# Image Classification using a Multi-Layer Neural Network

Next, we measure the performance of a multi-layer neural network on the MNIST dataset to set a baseline.

The layers of the same are wrapped in an **nn.Sequential** object.

In [1]:
# Code adapted from https://github.com/activatedgeek/LeNet-5/

from collections import OrderedDict
import torch
import torch.nn as nn
import torch.optim as optim
from torch.autograd import Variable
from torchvision.datasets.mnist import MNIST
import torchvision.transforms as transforms
from torch.utils.data import DataLoader

class MultilayerClassifier(nn.Module):
    """
    Input - 1x32x32
    Output - 10 (Output)
    """
    def __init__(self):
        super(MultilayerClassifier, self).__init__()

        self.fc = nn.Sequential(OrderedDict([
            ('linear_combination', nn.Linear(32 * 32, 32 * 4)),
            ('relu1', nn.ReLU()),
            ('fc2', nn.Linear(32 * 4, 10)),
        ]))

    def forward(self, img):
        output = img.view(-1, 32 * 32)
        output = self.fc(output)
        return output
    

data_train = MNIST('data/mnist',
                   download=True,
                   transform=transforms.Compose([
                       transforms.Resize((32, 32)),
                       transforms.ToTensor()]))
data_test = MNIST('data/mnist',
                  train=False,
                  download=True,
                  transform=transforms.Compose([
                      transforms.Resize((32, 32)),
                      transforms.ToTensor()]))
data_train_loader = DataLoader(data_train, batch_size=256, shuffle=True, num_workers=8)
data_test_loader = DataLoader(data_test, batch_size=1024, num_workers=8)
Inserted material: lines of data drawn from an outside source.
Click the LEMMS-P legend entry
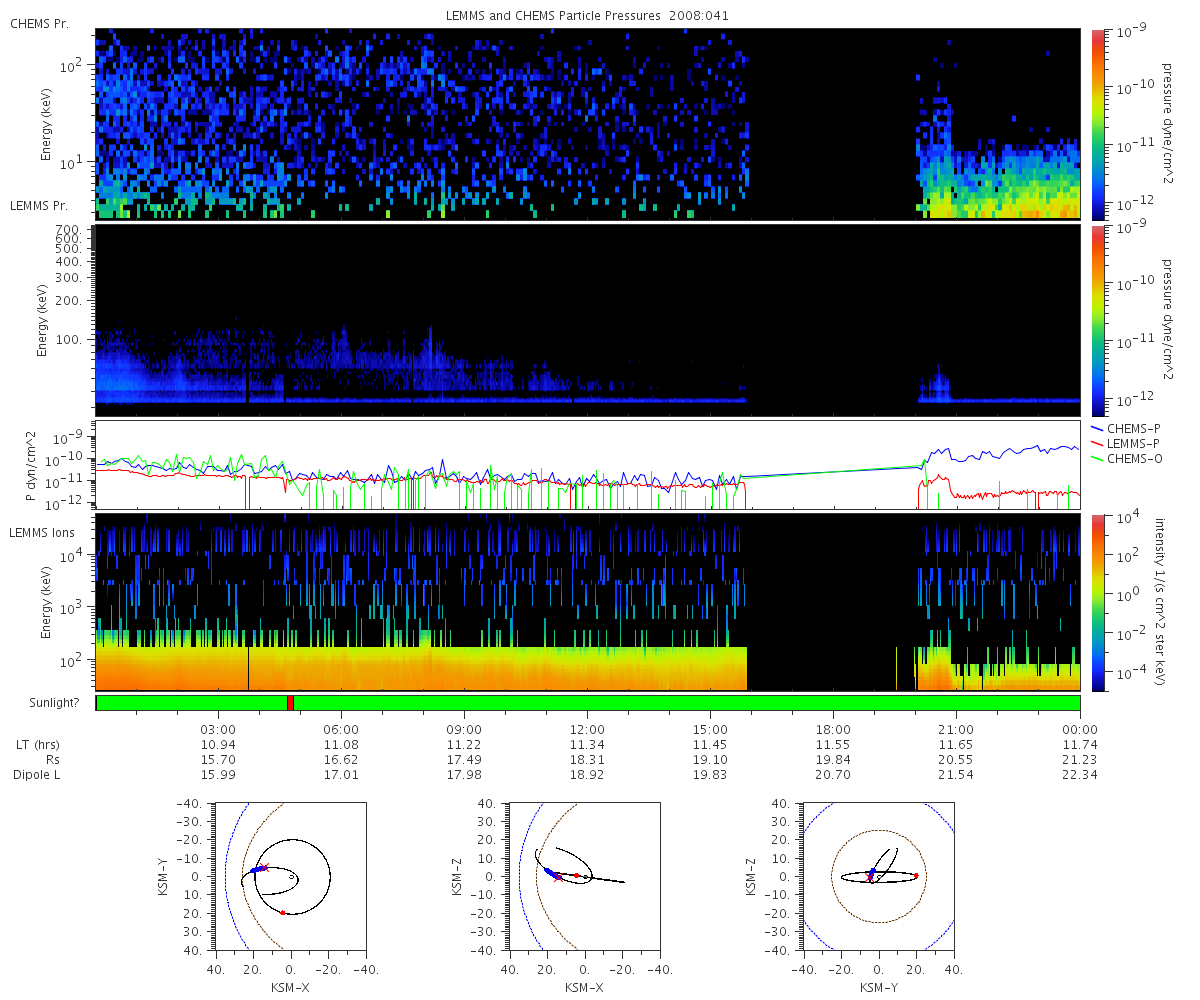The height and width of the screenshot is (1000, 1200). [x=1129, y=442]
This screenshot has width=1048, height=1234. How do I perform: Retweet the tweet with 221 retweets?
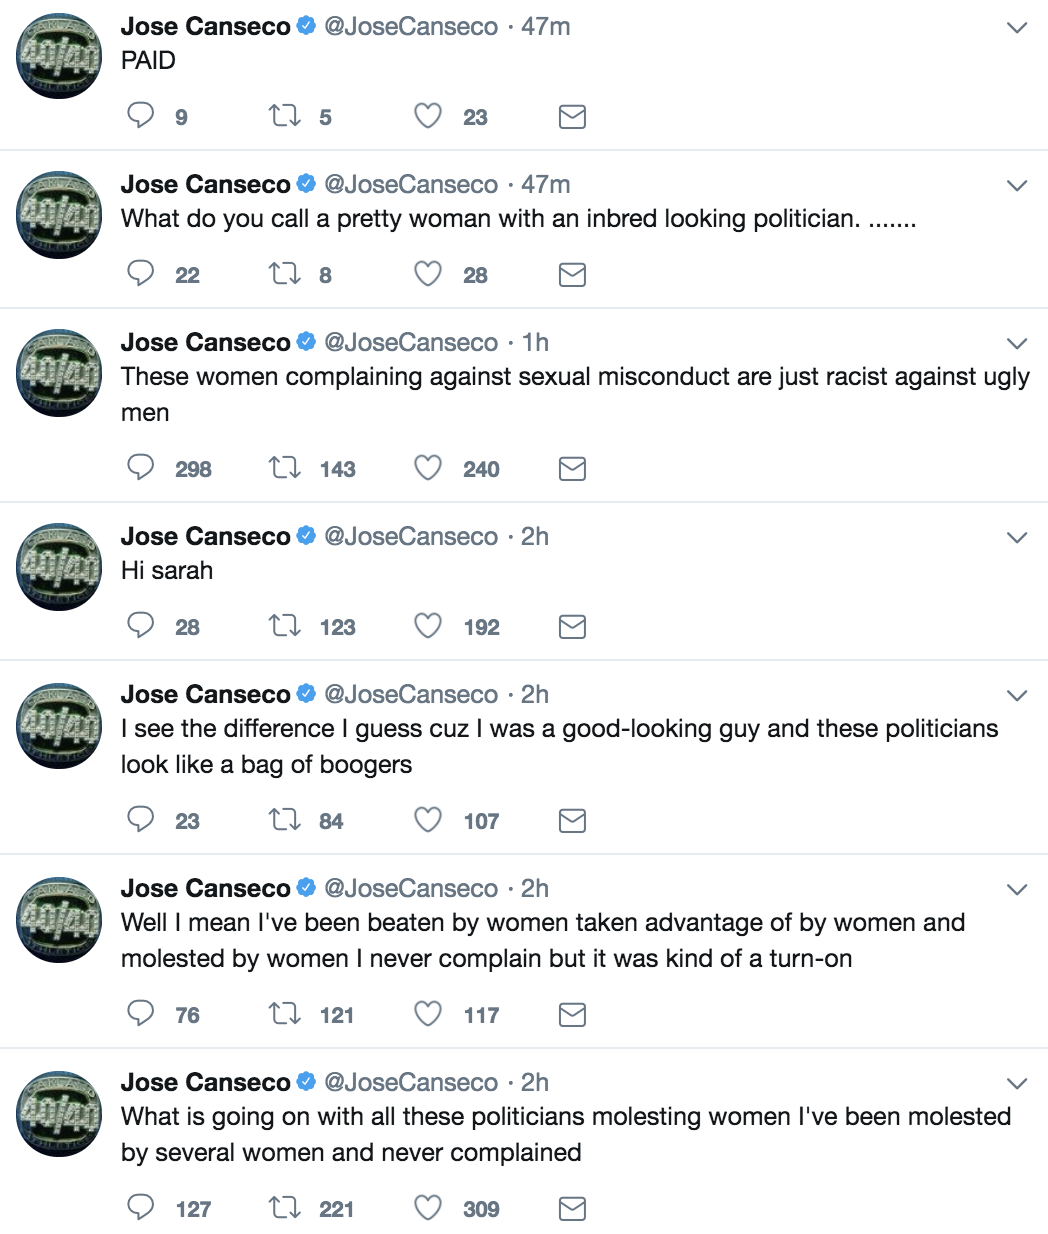[285, 1208]
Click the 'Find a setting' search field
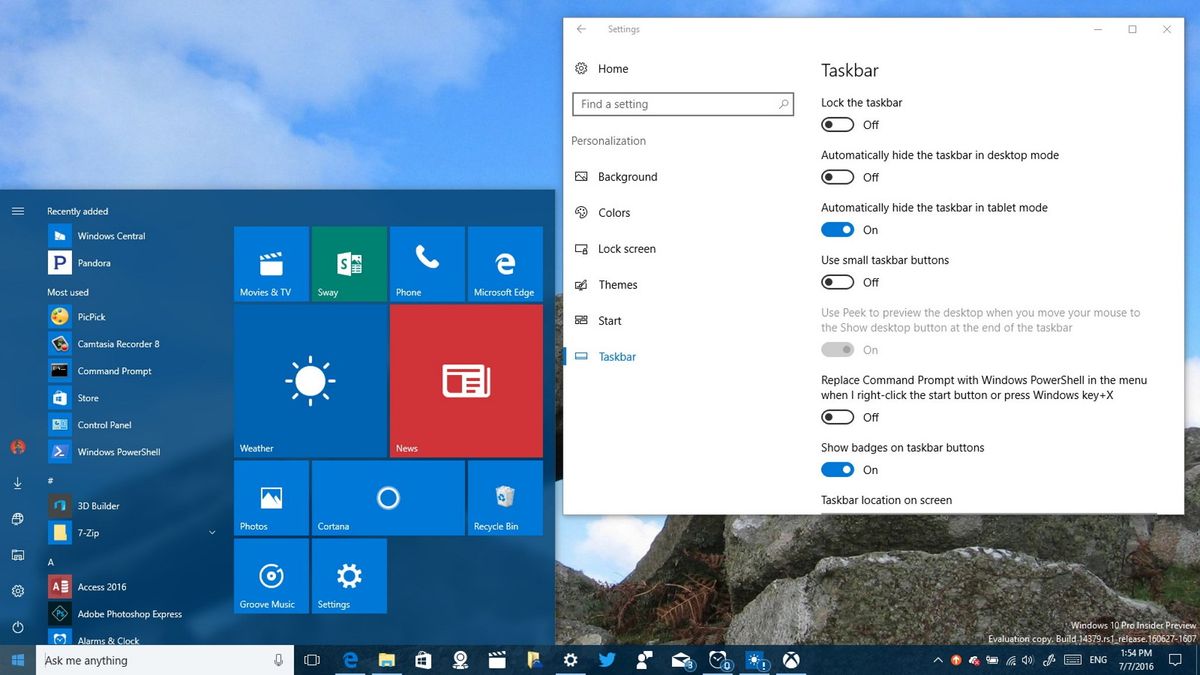 click(683, 103)
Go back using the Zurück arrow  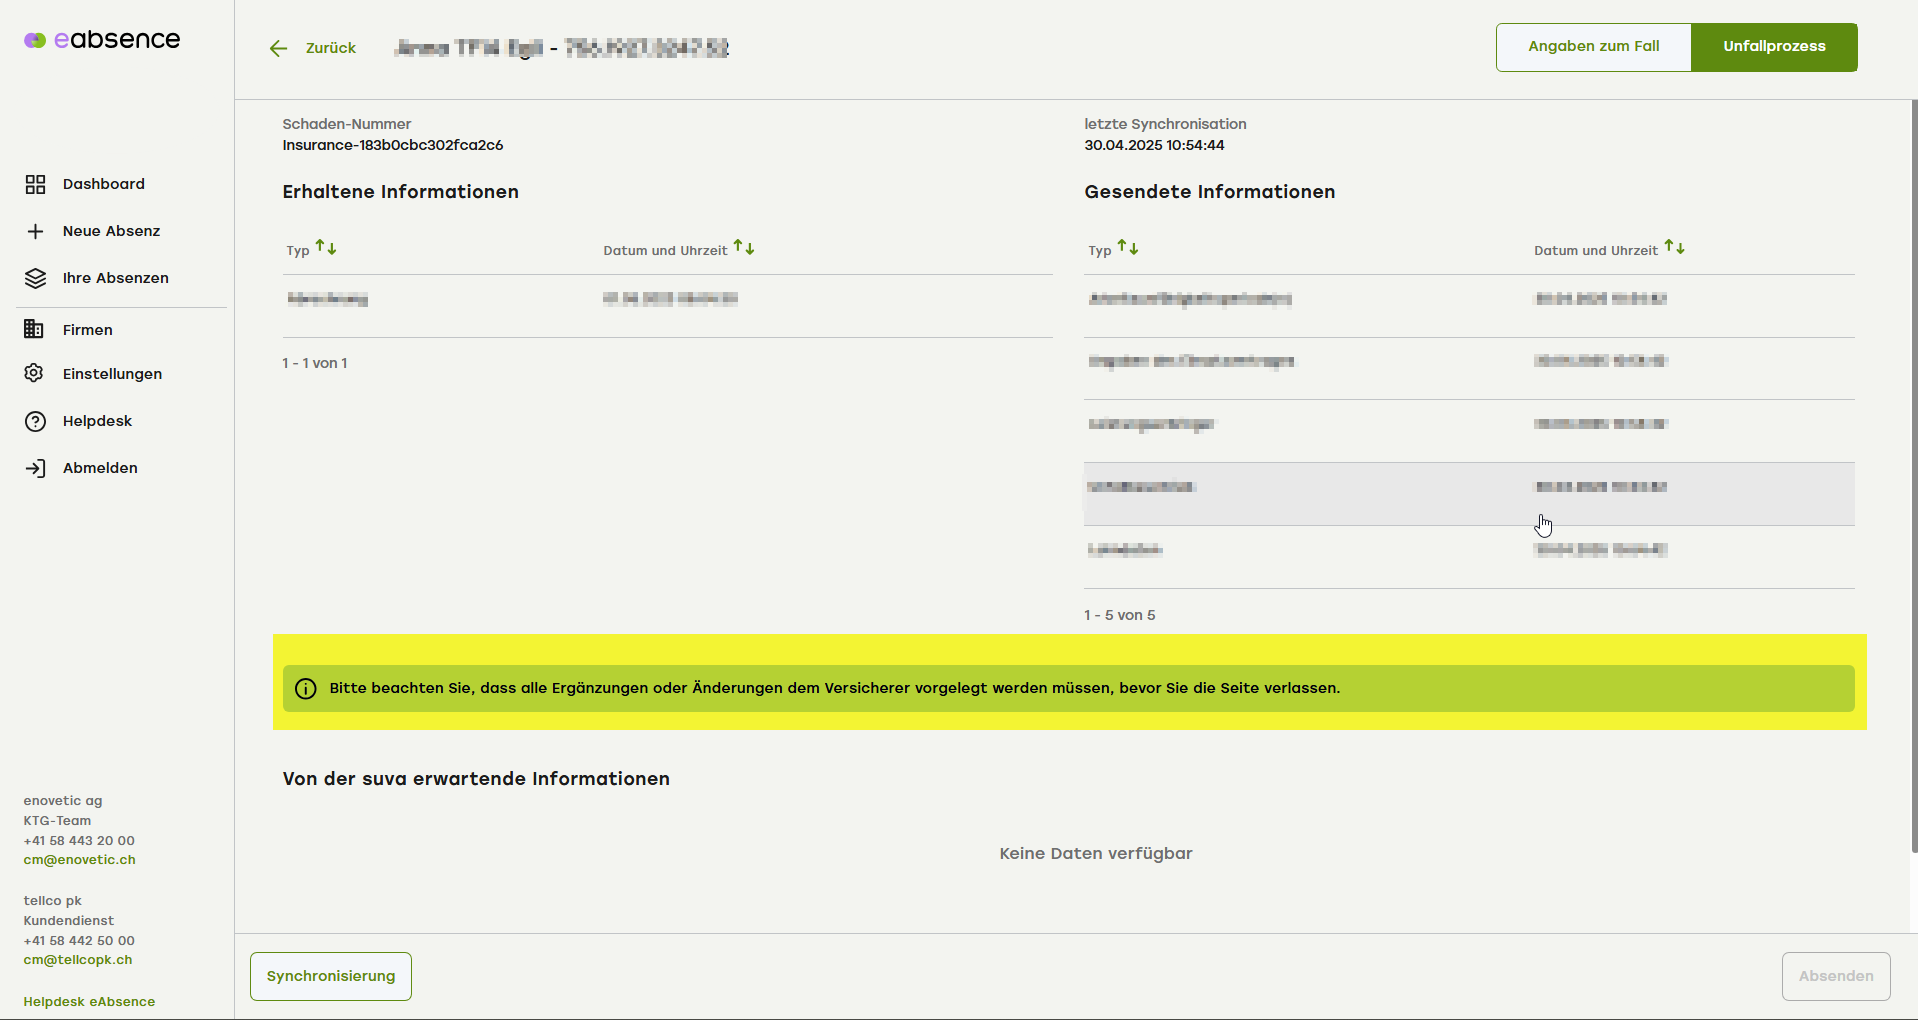(x=278, y=48)
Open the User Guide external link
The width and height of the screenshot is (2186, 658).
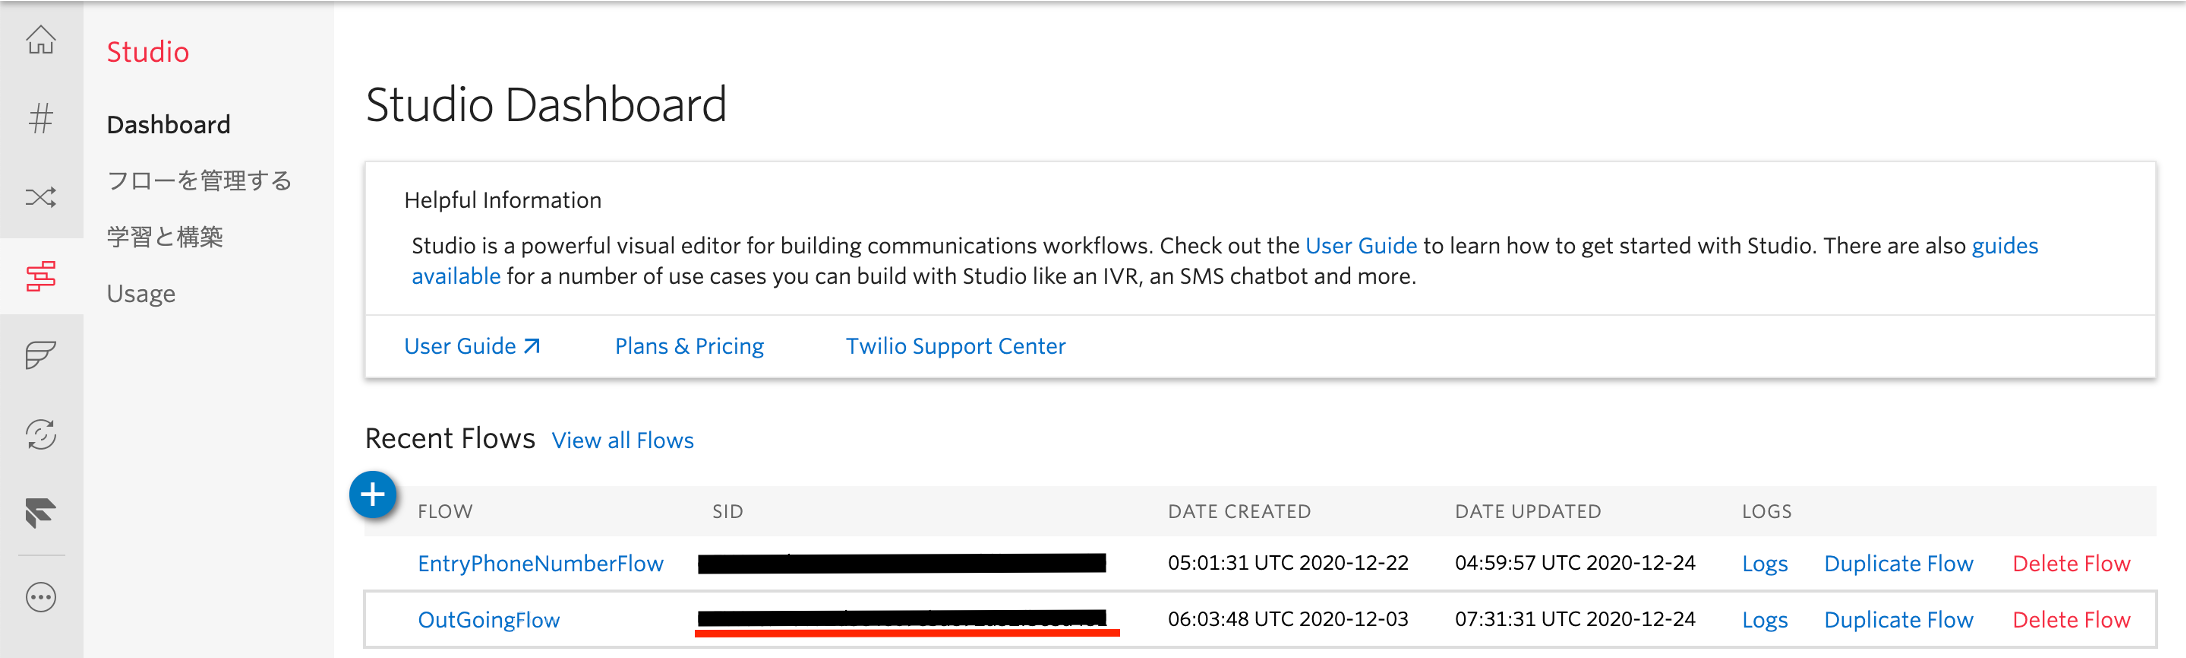pyautogui.click(x=472, y=346)
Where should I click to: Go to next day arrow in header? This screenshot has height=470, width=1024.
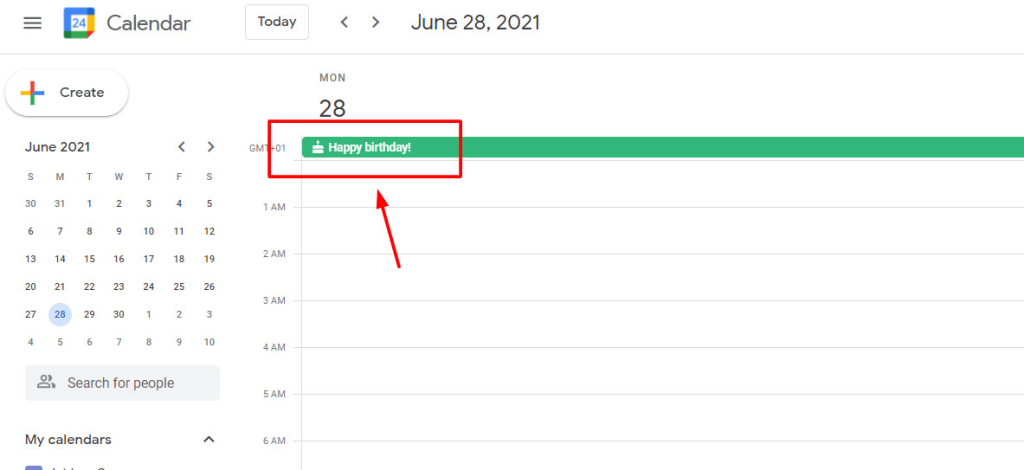(x=376, y=23)
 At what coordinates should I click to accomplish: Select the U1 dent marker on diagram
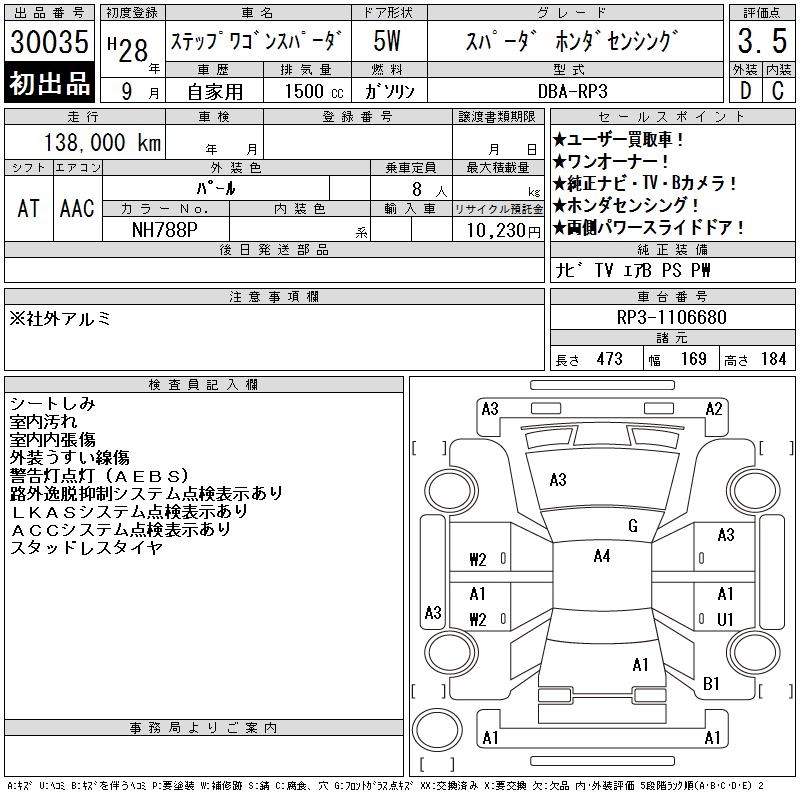(725, 619)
net = MultilayerClassifier()
criterion = nn.CrossEntropyLoss()
optimizer = optim.Adam(net.parameters(), lr=2e-3)

def train(epoch):
    net.train()
    loss_list, batch_list = [], []
    for i,(images, labels) in enumerate(data_train_loader):
        images, labels = Variable(images), Variable(labels)

        optimizer.zero_grad()

        output = net(images)

        loss = criterion(output, labels)

        loss_list.append(loss.data.item())
        batch_list.append(i+1)

        if i % 10 == 0:
            print('Train - Epoch %d, Batch: %d, Loss: %f' % (epoch, i, loss.data.item()))

        loss.backward()
        optimizer.step()


def test():
    net.eval()
    total_correct = 0
    avg_loss = 0.0
    for i, (images, labels) in enumerate(data_test_loader):
        images, labels = Variable(images), Variable(labels)
        output = net(images)
        avg_loss += criterion(output, labels).sum()
        pred = output.data.max(1)[1]
        total_correct += pred.eq(labels.data.view_as(pred)).sum()

    avg_loss /= len(data_test)
    print('Test Avg. Loss: %f, Accuracy: %f' % (avg_loss.data.item(), float(total_correct) / len(data_test)))


def train_and_test(epoch):
    train(epoch)
    test()


def main():
    for e in range(1, 5):  # Change 5 to 16 for better performance
        train_and_test(e)


if __name__ == '__main__':
    main()

Train - Epoch 1, Batch: 0, Loss: 2.297173
Train - Epoch 1, Batch: 10, Loss: 1.088993
Train - Epoch 1, Batch: 20, Loss: 0.574045
Train - Epoch 1, Batch: 30, Loss: 0.421659
Train - Epoch 1, Batch: 40, Loss: 0.409437
Train - Epoch 1, Batch: 50, Loss: 0.323081
Train - Epoch 1, Batch: 60, Loss: 0.363600
Train - Epoch 1, Batch: 70, Loss: 0.311784
Train - Epoch 1, Batch: 80, Loss: 0.319516
Train - Epoch 1, Batch: 90, Loss: 0.283992
Train - Epoch 1, Batch: 100, Loss: 0.279556
Train - Epoch 1, Batch: 110, Loss: 0.315841
Train - Epoch 1, Batch: 120, Loss: 0.324343
Train - Epoch 1, Batch: 130, Loss: 0.290451
Train - Epoch 1, Batch: 140, Loss: 0.356294
Train - Epoch 1, Batch: 150, Loss: 0.243043
Train - Epoch 1, Batch: 160, Loss: 0.274326
Train - Epoch 1, Batch: 170, Loss: 0.281660
Train - Epoch 1, Batch: 180, Loss: 0.270453
Train - Epoch 1, Batch: 190, Loss: 0.353078
Train - Epoch 1, Batch: 200, Loss: 0.255094
Train - Epoch 1, Batch: 210, Loss: 0.197983
Train - Epoch 1, Batch: 220, Loss: 0.177464

The accuracy we get with just two layers is around 97%, which is a huge improvement over single-layer models on the MNIST dataset.